What you are asked to do
Across the listing, the lines that include "computer" must be tallied and reported as a bare number.

Data records
╔══
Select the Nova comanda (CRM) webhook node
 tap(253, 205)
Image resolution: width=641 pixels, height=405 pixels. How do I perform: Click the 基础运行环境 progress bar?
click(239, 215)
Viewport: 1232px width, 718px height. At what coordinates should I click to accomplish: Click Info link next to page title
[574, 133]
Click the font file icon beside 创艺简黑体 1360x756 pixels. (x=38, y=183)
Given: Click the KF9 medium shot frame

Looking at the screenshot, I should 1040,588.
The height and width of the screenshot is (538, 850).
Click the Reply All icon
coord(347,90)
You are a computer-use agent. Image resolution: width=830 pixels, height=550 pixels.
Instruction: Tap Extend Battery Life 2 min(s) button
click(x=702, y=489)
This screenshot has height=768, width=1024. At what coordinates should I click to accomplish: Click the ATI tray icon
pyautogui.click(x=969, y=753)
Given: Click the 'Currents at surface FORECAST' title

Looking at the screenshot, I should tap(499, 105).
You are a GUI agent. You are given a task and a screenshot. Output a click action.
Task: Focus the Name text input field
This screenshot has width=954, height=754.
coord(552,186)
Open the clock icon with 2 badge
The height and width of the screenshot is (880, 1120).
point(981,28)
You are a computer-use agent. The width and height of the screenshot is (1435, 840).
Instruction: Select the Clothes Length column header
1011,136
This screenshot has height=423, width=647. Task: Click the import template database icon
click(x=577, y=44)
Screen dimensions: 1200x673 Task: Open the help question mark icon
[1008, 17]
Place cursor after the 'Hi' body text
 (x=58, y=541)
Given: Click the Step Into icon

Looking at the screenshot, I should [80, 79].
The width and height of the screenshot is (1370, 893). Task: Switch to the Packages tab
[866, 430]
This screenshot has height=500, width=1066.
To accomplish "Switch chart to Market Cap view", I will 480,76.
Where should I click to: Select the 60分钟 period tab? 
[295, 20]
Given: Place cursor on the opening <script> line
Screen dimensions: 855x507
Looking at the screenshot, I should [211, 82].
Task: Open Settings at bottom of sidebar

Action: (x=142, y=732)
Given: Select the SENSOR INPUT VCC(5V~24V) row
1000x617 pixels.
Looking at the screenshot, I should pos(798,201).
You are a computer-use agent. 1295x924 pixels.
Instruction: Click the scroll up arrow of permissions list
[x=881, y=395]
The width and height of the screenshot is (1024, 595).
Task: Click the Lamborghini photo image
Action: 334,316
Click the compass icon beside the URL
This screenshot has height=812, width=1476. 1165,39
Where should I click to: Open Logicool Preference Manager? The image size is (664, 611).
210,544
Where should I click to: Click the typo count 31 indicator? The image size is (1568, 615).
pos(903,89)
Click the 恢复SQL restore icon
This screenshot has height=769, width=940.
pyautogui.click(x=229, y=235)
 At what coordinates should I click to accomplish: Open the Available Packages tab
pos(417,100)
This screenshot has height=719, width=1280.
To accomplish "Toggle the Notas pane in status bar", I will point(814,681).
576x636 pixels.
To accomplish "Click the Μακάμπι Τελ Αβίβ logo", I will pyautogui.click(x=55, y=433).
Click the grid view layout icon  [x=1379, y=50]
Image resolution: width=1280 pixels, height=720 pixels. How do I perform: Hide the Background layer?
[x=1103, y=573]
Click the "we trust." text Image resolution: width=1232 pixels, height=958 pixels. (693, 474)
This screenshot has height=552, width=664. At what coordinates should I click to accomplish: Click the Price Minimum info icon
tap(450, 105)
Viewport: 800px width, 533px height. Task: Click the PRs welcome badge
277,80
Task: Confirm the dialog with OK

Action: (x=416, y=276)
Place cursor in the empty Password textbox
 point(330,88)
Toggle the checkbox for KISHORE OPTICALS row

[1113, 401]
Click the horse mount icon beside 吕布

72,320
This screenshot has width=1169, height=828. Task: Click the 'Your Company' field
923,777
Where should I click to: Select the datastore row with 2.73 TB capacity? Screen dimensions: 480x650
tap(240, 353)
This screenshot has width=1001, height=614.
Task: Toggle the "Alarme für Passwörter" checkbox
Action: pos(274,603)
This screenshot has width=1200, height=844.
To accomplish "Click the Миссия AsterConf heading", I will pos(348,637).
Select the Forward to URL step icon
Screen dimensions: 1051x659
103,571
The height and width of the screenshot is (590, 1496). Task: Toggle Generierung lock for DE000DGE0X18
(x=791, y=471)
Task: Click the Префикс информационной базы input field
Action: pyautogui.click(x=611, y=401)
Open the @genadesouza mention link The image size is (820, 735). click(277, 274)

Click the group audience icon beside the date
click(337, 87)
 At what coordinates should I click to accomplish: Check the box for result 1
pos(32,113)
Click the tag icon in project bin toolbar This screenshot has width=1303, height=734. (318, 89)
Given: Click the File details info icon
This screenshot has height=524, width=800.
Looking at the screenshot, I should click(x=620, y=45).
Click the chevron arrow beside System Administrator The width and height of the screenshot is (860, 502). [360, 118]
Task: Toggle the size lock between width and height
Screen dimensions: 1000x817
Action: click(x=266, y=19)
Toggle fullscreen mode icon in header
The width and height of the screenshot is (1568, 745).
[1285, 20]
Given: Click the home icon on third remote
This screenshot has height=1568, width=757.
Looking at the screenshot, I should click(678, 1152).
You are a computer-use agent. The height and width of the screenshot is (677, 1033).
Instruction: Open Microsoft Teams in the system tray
╚══
Answer section
4